What does the tower mean? Does it represent urban decay after a decade of Thatcherism? Is it a harbinger of gentrification? Does it stand in for depression, or psychosis, or of the alienation/non-specific malaise of city life? Is this whole project merely a formal experiment with a strange bit of architecture that Smith could see from his window? His work consistently ‘subverts the perceived boundaries between documentary, fiction, representation and abstraction’, and perhaps it’s just a bit of fun.
But watching it in 2025 I think of Grenfell, of course, London’s ghost tower and a symbol of injustice. And I think of lockdown, during which so many people fell or were pulled into conspiratorial thinking, isolating themselves further from those who might have been able to offer help.

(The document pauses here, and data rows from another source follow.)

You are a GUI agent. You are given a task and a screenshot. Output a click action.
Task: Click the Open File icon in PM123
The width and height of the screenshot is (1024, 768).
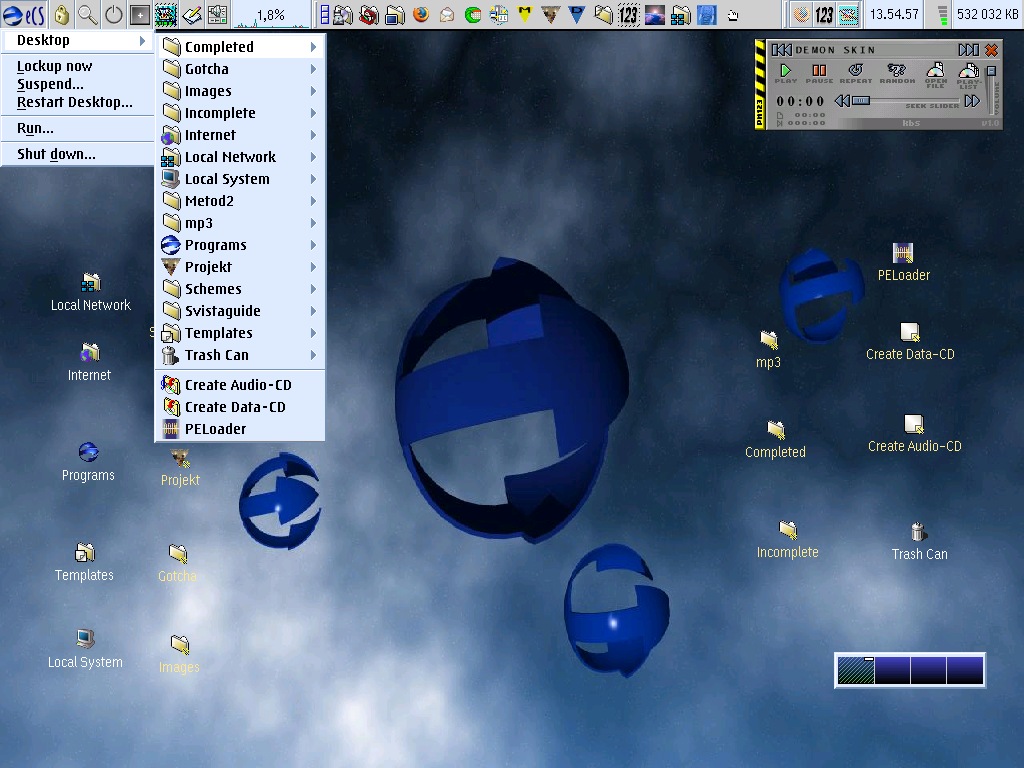coord(935,73)
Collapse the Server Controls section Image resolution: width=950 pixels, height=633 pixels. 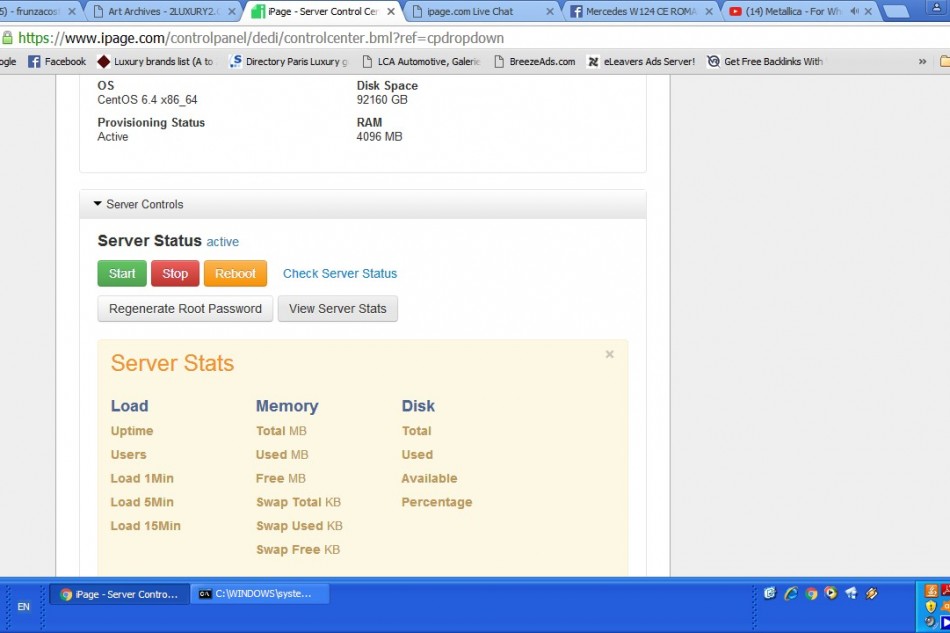pos(138,204)
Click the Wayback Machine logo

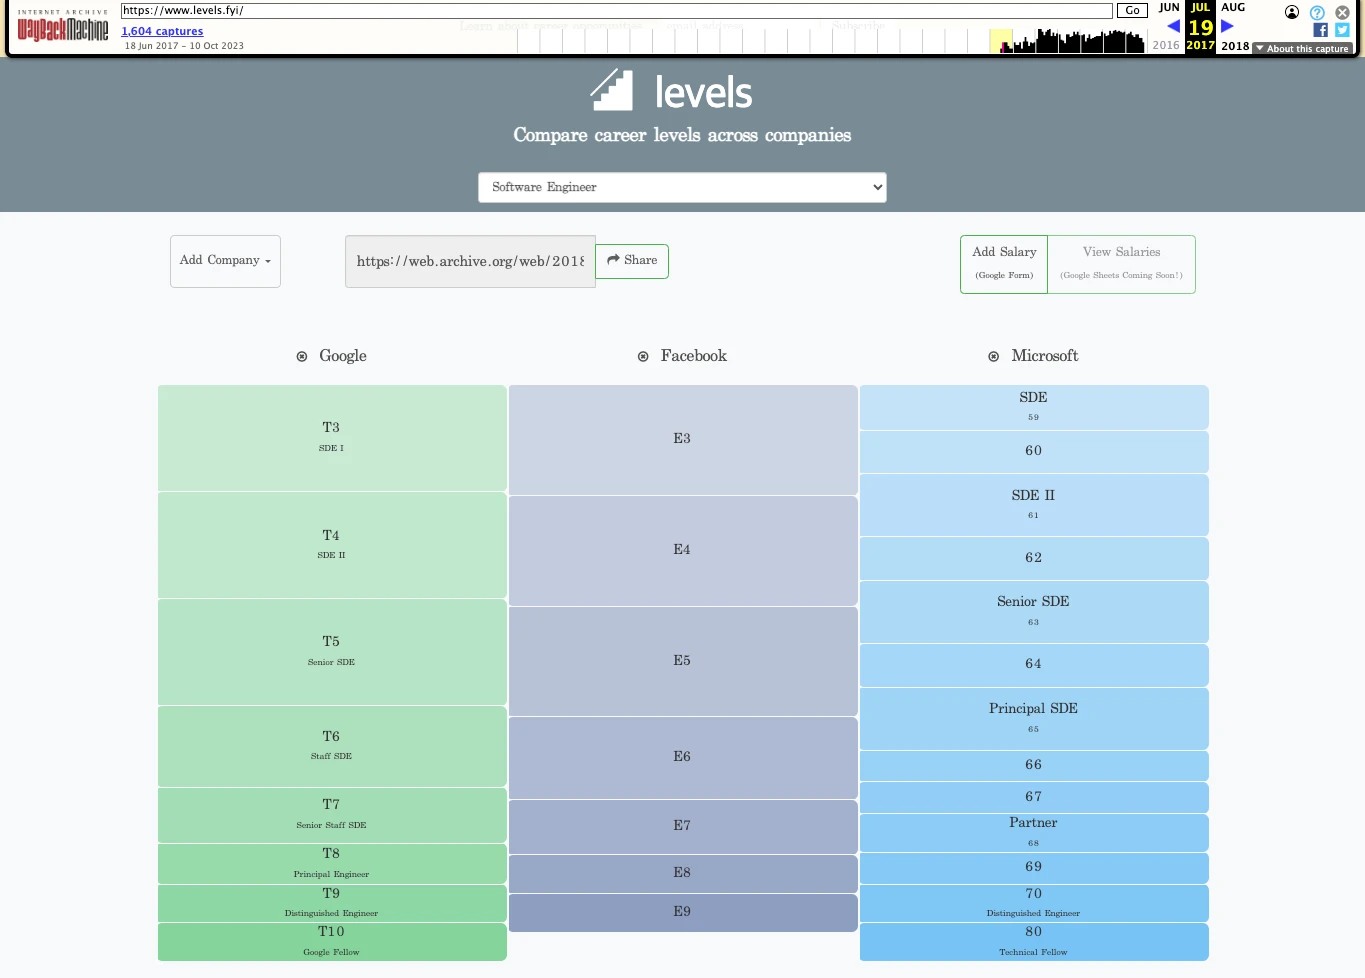[63, 28]
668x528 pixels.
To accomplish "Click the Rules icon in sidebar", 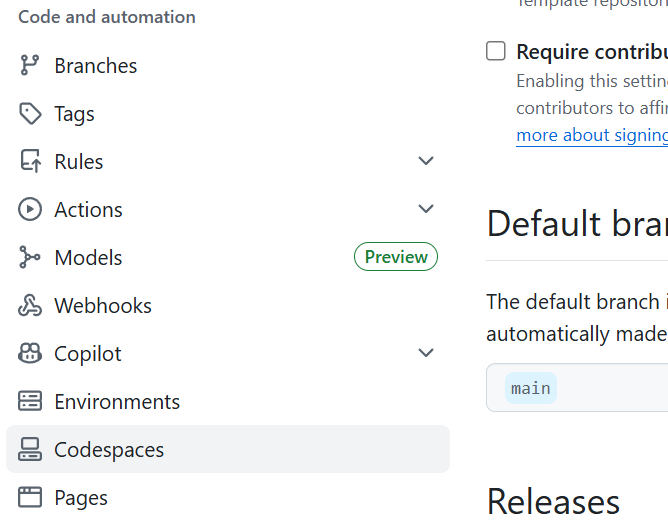I will [x=30, y=162].
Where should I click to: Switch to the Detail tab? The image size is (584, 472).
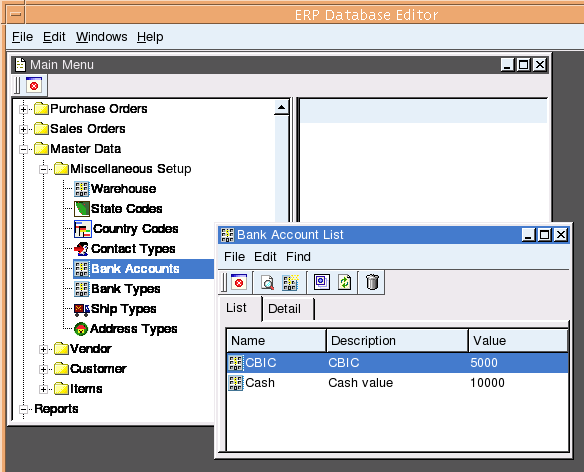284,308
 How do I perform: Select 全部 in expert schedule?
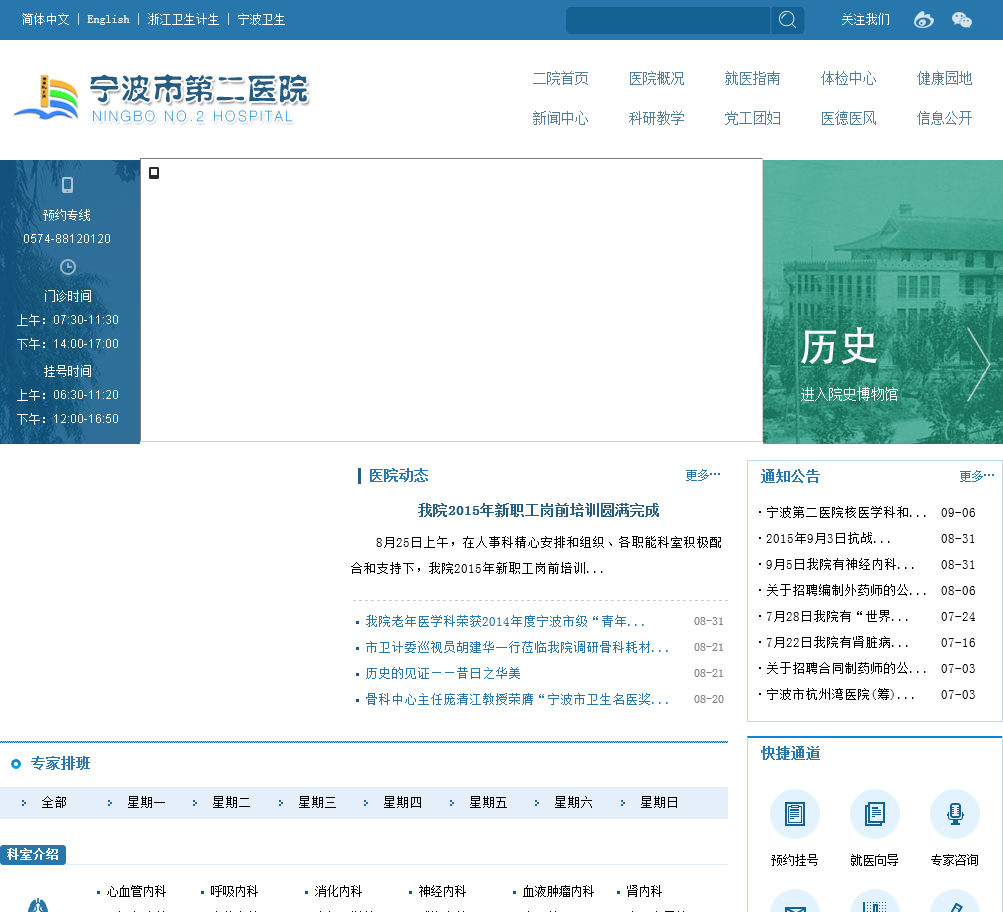[x=54, y=802]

I did once witness something truly awful in London. On a sunny afternoon in June 2021 a nineteen year old was shot twice on the street where I live. I was working from home alone and heard it, two unmistakable gunshots. He had fallen onto the pavement behind a parked car so I could hardly see him from the window, just the edge of his frame. I’m thankful I couldn’t see this poor young man as he died, just the friend who was with him, who covered his head with his arms and rocked in anguish. Later, this friend was taken away by police. He was also a teenager.
The people who lived in the flats right next to where the young man was gunned down rushed out into the road almost as soon as it happened, grabbing towels to try to put pressure on the wounds and calling the emergency services. One of those neighbours rushed up the hill and spoke to the father of a family who lived in the flat below me, telling him not to let his young son see. It was so profoundly horrible and so profoundly sad, which feel like weak, insipid words. But as trite as it sounds, it did make me think about the number of Londoners who would put themselves in danger to try to save another person’s life, or, if it came to that, just be with them as they die. I try to think that it’s most people here.